CHALLENGE:
Format each line of the material as a separate string in a JSON list, skipping any blank lines.

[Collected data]
<<<<
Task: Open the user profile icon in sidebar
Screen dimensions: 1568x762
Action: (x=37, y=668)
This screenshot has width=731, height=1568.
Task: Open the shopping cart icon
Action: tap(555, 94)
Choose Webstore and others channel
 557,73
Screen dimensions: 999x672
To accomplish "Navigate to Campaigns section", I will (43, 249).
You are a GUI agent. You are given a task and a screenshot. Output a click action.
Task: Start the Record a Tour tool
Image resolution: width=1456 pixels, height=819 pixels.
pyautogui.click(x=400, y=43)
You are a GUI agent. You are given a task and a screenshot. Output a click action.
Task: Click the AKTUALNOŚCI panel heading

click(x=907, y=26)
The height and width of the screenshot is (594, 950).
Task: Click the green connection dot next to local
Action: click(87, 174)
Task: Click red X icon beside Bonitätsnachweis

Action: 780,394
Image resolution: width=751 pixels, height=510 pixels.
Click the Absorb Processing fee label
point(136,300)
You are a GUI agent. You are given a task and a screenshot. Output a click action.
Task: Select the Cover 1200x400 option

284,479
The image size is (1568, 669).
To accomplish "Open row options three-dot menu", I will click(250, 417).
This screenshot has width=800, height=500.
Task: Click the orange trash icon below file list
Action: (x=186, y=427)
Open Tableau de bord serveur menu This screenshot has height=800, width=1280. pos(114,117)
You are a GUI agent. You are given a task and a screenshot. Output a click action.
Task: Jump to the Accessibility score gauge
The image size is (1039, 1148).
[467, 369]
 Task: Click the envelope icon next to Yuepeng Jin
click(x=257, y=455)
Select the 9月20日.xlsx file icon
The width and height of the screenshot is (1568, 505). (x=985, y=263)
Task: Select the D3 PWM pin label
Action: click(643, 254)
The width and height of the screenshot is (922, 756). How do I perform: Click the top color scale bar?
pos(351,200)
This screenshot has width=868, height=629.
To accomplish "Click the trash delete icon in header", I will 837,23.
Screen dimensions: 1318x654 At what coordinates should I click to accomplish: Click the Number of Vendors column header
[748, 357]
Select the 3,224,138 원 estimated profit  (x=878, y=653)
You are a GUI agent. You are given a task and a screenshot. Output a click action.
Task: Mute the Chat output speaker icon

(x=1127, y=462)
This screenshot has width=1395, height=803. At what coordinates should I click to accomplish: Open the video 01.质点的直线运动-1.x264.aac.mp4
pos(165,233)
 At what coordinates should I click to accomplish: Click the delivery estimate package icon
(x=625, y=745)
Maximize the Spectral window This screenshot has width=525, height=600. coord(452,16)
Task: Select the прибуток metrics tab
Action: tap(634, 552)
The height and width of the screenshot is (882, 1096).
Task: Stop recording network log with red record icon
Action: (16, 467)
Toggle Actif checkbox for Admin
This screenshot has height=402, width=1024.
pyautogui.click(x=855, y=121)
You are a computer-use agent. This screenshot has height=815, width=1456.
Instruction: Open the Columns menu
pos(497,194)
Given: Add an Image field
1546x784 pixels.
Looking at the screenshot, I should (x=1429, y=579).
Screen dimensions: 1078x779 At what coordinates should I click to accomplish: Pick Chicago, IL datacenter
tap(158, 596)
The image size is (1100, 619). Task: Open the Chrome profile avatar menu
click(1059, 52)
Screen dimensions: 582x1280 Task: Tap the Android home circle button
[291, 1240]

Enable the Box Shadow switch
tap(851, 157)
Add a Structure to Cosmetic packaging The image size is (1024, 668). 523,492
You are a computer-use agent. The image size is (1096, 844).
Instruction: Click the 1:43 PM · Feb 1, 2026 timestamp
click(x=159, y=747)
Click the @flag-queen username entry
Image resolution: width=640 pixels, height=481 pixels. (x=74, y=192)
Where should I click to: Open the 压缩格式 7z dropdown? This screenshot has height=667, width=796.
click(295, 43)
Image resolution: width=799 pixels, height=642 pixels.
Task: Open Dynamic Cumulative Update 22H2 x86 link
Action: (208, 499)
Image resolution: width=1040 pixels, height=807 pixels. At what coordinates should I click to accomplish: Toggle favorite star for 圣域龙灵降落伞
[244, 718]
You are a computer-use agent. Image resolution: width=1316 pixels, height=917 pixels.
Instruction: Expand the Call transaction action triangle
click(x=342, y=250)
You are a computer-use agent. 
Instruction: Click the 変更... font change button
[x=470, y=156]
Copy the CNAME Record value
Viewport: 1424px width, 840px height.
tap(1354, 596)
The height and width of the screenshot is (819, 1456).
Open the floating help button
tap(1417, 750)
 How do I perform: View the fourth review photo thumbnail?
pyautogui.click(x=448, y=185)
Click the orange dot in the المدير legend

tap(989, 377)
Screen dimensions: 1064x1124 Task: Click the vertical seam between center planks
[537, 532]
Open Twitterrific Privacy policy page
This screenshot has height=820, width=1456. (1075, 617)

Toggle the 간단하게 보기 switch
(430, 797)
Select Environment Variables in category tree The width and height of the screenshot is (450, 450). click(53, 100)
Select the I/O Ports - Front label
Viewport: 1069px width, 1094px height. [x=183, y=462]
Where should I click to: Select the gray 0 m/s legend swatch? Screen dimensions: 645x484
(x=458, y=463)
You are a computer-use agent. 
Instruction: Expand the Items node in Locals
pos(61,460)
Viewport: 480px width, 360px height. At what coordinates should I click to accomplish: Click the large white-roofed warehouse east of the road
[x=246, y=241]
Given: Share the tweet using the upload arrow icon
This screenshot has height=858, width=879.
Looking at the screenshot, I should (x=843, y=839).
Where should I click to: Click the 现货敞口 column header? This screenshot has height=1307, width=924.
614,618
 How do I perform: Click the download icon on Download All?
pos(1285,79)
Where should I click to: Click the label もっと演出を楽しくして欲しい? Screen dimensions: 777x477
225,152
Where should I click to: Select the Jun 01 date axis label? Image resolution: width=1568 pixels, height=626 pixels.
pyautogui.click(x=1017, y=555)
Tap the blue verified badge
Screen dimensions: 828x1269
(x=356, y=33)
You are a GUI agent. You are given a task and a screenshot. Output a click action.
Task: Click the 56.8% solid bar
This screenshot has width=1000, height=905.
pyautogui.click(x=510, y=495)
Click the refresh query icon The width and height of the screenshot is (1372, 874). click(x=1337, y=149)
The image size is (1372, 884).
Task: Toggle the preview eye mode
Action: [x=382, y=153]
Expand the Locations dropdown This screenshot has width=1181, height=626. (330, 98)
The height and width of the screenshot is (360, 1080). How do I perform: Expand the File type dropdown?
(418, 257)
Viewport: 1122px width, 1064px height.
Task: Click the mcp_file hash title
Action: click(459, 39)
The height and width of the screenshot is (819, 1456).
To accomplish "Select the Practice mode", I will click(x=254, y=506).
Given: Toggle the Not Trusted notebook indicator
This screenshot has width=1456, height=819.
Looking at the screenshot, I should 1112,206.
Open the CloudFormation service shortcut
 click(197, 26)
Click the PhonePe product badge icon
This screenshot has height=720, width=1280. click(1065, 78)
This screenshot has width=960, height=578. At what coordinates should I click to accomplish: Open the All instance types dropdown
>>>>
TASK OUTPUT:
[
  "Task: Open the user profile icon in sidebar",
  "Screen dimensions: 1568x762",
  "Action: (x=37, y=668)",
  "This screenshot has width=731, height=1568.",
  "Task: Open the shopping cart icon",
  "Action: tap(555, 94)",
  "Choose Webstore and others channel",
  " 557,73",
  "Screen dimensions: 999x672",
  "To accomplish \"Navigate to Campaigns section\", I will (43, 249).",
  "You are a GUI agent. You are given a task and a screenshot. Output a click action.",
  "Task: Start the Record a Tour tool",
  "Image resolution: width=1456 pixels, height=819 pixels.",
  "pyautogui.click(x=400, y=43)",
  "You are a GUI agent. You are given a task and a screenshot. Output a click action.",
  "Task: Click the AKTUALNOŚCI panel heading",
  "click(x=907, y=26)",
  "The height and width of the screenshot is (594, 950).",
  "Task: Click the green connection dot next to local",
  "Action: click(87, 174)",
  "Task: Click red X icon beside Bonitätsnachweis",
  "Action: 780,394",
  "Image resolution: width=751 pixels, height=510 pixels.",
  "Click the Absorb Processing fee label",
  "point(136,300)",
  "You are a GUI agent. You are given a task and a screenshot. Output a click action.",
  "Task: Select the Cover 1200x400 option",
  "284,479",
  "The image size is (1568, 669).",
  "To accomplish \"Open row options three-dot menu\", I will click(250, 417).",
  "This screenshot has width=800, height=500.",
  "Task: Click the orange trash icon below file list",
  "Action: (x=186, y=427)",
  "Open Tableau de bord serveur menu This screenshot has height=800, width=1280. pos(114,117)",
  "You are a GUI agent. You are given a task and a screenshot. Output a click action.",
  "Task: Jump to the Accessibility score gauge",
  "The image size is (1039, 1148).",
  "[467, 369]",
  " Task: Click the envelope icon next to Yuepeng Jin",
  "click(x=257, y=455)",
  "Select the 9月20日.xlsx file icon",
  "The width and height of the screenshot is (1568, 505). (x=985, y=263)",
  "Task: Select the D3 PWM pin label",
  "Action: click(643, 254)",
  "The width and height of the screenshot is (922, 756). How do I perform: Click the top color scale bar?",
  "pos(351,200)",
  "This screenshot has width=868, height=629.",
  "To accomplish \"Click the trash delete icon in header\", I will 837,23.",
  "Screen dimensions: 1318x654 At what coordinates should I click to accomplish: Click the Number of Vendors column header",
  "[748, 357]",
  "Select the 3,224,138 원 estimated profit  (x=878, y=653)",
  "You are a GUI agent. You are given a task and a screenshot. Output a click action.",
  "Task: Mute the Chat output speaker icon",
  "(x=1127, y=462)",
  "This screenshot has width=1395, height=803. At what coordinates should I click to accomplish: Open the video 01.质点的直线运动-1.x264.aac.mp4",
  "pos(165,233)",
  " At what coordinates should I click to accomplish: Click the delivery estimate package icon",
  "(x=625, y=745)",
  "Maximize the Spectral window This screenshot has width=525, height=600. coord(452,16)",
  "Task: Select the прибуток metrics tab",
  "Action: tap(634, 552)",
  "The height and width of the screenshot is (882, 1096).",
  "Task: Stop recording network log with red record icon",
  "Action: (16, 467)",
  "Toggle Actif checkbox for Admin",
  "This screenshot has height=402, width=1024.",
  "pyautogui.click(x=855, y=121)",
  "You are a computer-use agent. This screenshot has height=815, width=1456.",
  "Instruction: Open the Columns menu",
  "pos(497,194)",
  "Given: Add an Image field",
  "1546x784 pixels.",
  "Looking at the screenshot, I should (x=1429, y=579).",
  "Screen dimensions: 1078x779 At what coordinates should I click to accomplish: Pick Chicago, IL datacenter",
  "tap(158, 596)",
  "The image size is (1100, 619). Task: Open the Chrome profile avatar menu",
  "click(1059, 52)",
  "Screen dimensions: 582x1280 Task: Tap the Android home circle button",
  "[291, 1240]",
  "Enable the Box Shadow switch",
  "tap(851, 157)",
  "Add a Structure to Cosmetic packaging The image size is (1024, 668). 523,492",
  "You are a computer-use agent. The image size is (1096, 844).",
  "Instruction: Click the 1:43 PM · Feb 1, 2026 timestamp",
  "click(x=159, y=747)",
  "Click the @flag-queen username entry",
  "Image resolution: width=640 pixels, height=481 pixels. (x=74, y=192)",
  "Where should I click to: Open the 压缩格式 7z dropdown? This screenshot has height=667, width=796.",
  "click(295, 43)",
  "Image resolution: width=799 pixels, height=642 pixels.",
  "Task: Open Dynamic Cumulative Update 22H2 x86 link",
  "Action: (208, 499)",
  "Image resolution: width=1040 pixels, height=807 pixels. At what coordinates should I click to accomplish: Toggle favorite star for 圣域龙灵降落伞",
  "[244, 718]",
  "You are a computer-use agent. Image resolution: width=1316 pixels, height=917 pixels.",
  "Instruction: Expand the Call transaction action triangle",
  "click(x=342, y=250)",
  "You are a computer-use agent. ",
  "Instruction: Click the 変更... font change button",
  "[x=470, y=156]",
  "Copy the CNAME Record value",
  "Viewport: 1424px width, 840px height.",
  "tap(1354, 596)",
  "The height and width of the screenshot is (819, 1456).",
  "Open the floating help button",
  "tap(1417, 750)",
  " How do I perform: View the fourth review photo thumbnail?",
  "pyautogui.click(x=448, y=185)",
  "Click the orange dot in the المدير legend",
  "tap(989, 377)",
  "Screen dimensions: 1064x1124 Task: Click the vertical seam between center planks",
  "[537, 532]",
  "Open Twitterrific Privacy policy page",
  "This screenshot has height=820, width=1456. (1075, 617)",
  "Toggle the 간단하게 보기 switch",
  "(430, 797)",
  "Select Environment Variables in category tree The width and height of the screenshot is (450, 450). click(53, 100)",
  "Select the I/O Ports - Front label",
  "Viewport: 1069px width, 1094px height. [x=183, y=462]",
  "Where should I click to: Select the gray 0 m/s legend swatch? Screen dimensions: 645x484",
  "(x=458, y=463)",
  "You are a computer-use agent. ",
  "Instruction: Expand the Items node in Locals",
  "pos(61,460)",
  "Viewport: 480px width, 360px height. At what coordinates should I click to accomplish: Click the large white-roofed warehouse east of the road",
  "[x=246, y=241]",
  "Given: Share the tweet using the upload arrow icon",
  "This screenshot has height=858, width=879.",
  "Looking at the screenshot, I should (x=843, y=839).",
  "Where should I click to: Click the 现货敞口 column header? This screenshot has height=1307, width=924.",
  "614,618",
  " How do I perform: Click the download icon on Download All?",
  "pos(1285,79)",
  "Where should I click to: Click the label もっと演出を楽しくして欲しい? Screen dimensions: 777x477",
  "225,152",
  "Where should I click to: Select the Jun 01 date axis label? Image resolution: width=1568 pixels, height=626 pixels.",
  "pyautogui.click(x=1017, y=555)",
  "Tap the blue verified badge",
  "Screen dimensions: 828x1269",
  "(x=356, y=33)",
  "You are a GUI agent. You are given a task and a screenshot. Output a click action.",
  "Task: Click the 56.8% solid bar",
  "This screenshot has width=1000, height=905.",
  "pyautogui.click(x=510, y=495)",
  "Click the refresh query icon The width and height of the screenshot is (1372, 874). click(x=1337, y=149)",
  "The image size is (1372, 884).",
  "Task: Toggle the preview eye mode",
  "Action: [x=382, y=153]",
  "Expand the Locations dropdown This screenshot has width=1181, height=626. (330, 98)",
  "The height and width of the screenshot is (360, 1080). How do I perform: Expand the File type dropdown?",
  "(418, 257)",
  "Viewport: 1122px width, 1064px height.",
  "Task: Click the mcp_file hash title",
  "Action: click(459, 39)",
  "The height and width of the screenshot is (819, 1456).",
  "To accomplish \"Select the Practice mode\", I will click(x=254, y=506).",
  "Given: Toggle the Not Trusted notebook indicator",
  "This screenshot has width=1456, height=819.",
  "Looking at the screenshot, I should 1112,206.",
  "Open the CloudFormation service shortcut",
  " click(197, 26)",
  "Click the PhonePe product badge icon",
  "This screenshot has height=720, width=1280. click(1065, 78)",
  "This screenshot has width=960, height=578. At what coordinates should I click to accomplish: Open the All instance types dropdown"
]